--- Start of MATERIAL PROVIDED ---

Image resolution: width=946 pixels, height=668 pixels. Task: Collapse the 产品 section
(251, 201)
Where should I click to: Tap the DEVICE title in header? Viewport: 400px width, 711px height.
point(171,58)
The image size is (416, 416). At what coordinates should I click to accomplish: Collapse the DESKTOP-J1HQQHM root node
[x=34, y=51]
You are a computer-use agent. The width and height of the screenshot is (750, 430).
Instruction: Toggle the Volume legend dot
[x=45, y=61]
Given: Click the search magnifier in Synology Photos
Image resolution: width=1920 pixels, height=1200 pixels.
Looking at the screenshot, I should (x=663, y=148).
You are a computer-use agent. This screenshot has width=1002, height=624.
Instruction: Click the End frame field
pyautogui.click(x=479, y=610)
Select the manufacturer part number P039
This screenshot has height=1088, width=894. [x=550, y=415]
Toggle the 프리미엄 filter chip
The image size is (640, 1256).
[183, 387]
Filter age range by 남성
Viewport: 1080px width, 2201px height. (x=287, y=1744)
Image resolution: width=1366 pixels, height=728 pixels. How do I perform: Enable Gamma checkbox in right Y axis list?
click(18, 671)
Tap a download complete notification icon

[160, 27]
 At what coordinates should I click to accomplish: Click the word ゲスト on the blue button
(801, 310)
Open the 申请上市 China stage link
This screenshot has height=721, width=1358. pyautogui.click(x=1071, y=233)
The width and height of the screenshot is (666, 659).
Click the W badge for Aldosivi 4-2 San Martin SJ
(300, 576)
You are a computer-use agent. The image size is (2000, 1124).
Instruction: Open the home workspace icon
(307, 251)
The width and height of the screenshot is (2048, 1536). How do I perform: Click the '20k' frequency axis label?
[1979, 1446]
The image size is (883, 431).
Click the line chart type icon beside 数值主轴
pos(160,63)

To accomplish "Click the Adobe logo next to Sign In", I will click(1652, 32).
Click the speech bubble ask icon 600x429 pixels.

--- End of MATERIAL PROVIDED ---

▸ WHAT THIS TASK INVOLVES:
Present every line of the material above as a numbered list, omitting the blank lines.

▸ RESPONSE BELOW:
1. Image resolution: width=946 pixels, height=668 pixels. Task: Collapse the 产品 section
2. (251, 201)
3. Where should I click to: Tap the DEVICE title in header? Viewport: 400px width, 711px height.
4. point(171,58)
5. The image size is (416, 416). At what coordinates should I click to accomplish: Collapse the DESKTOP-J1HQQHM root node
6. [x=34, y=51]
7. You are a computer-use agent. The width and height of the screenshot is (750, 430).
8. Instruction: Toggle the Volume legend dot
9. [x=45, y=61]
10. Given: Click the search magnifier in Synology Photos
11. Image resolution: width=1920 pixels, height=1200 pixels.
12. Looking at the screenshot, I should (x=663, y=148).
13. You are a computer-use agent. This screenshot has width=1002, height=624.
14. Instruction: Click the End frame field
15. pyautogui.click(x=479, y=610)
16. Select the manufacturer part number P039
17. This screenshot has height=1088, width=894. [x=550, y=415]
18. Toggle the 프리미엄 filter chip
19. The image size is (640, 1256).
20. [183, 387]
21. Filter age range by 남성
22. Viewport: 1080px width, 2201px height. (x=287, y=1744)
23. Image resolution: width=1366 pixels, height=728 pixels. How do I perform: Enable Gamma checkbox in right Y axis list?
24. click(18, 671)
25. Tap a download complete notification icon
26. [160, 27]
27.  At what coordinates should I click to accomplish: Click the word ゲスト on the blue button
28. (801, 310)
29. Open the 申请上市 China stage link
30. This screenshot has height=721, width=1358. pyautogui.click(x=1071, y=233)
31. The width and height of the screenshot is (666, 659).
32. Click the W badge for Aldosivi 4-2 San Martin SJ
33. (300, 576)
34. You are a computer-use agent. The image size is (2000, 1124).
35. Instruction: Open the home workspace icon
36. (307, 251)
37. The width and height of the screenshot is (2048, 1536). How do I perform: Click the '20k' frequency axis label?
38. [1979, 1446]
39. The image size is (883, 431).
40. Click the line chart type icon beside 数值主轴
41. pos(160,63)
42. To accomplish "Click the Adobe logo next to Sign In", I will click(1652, 32).
43. Click the speech bubble ask icon 600x429 pixels.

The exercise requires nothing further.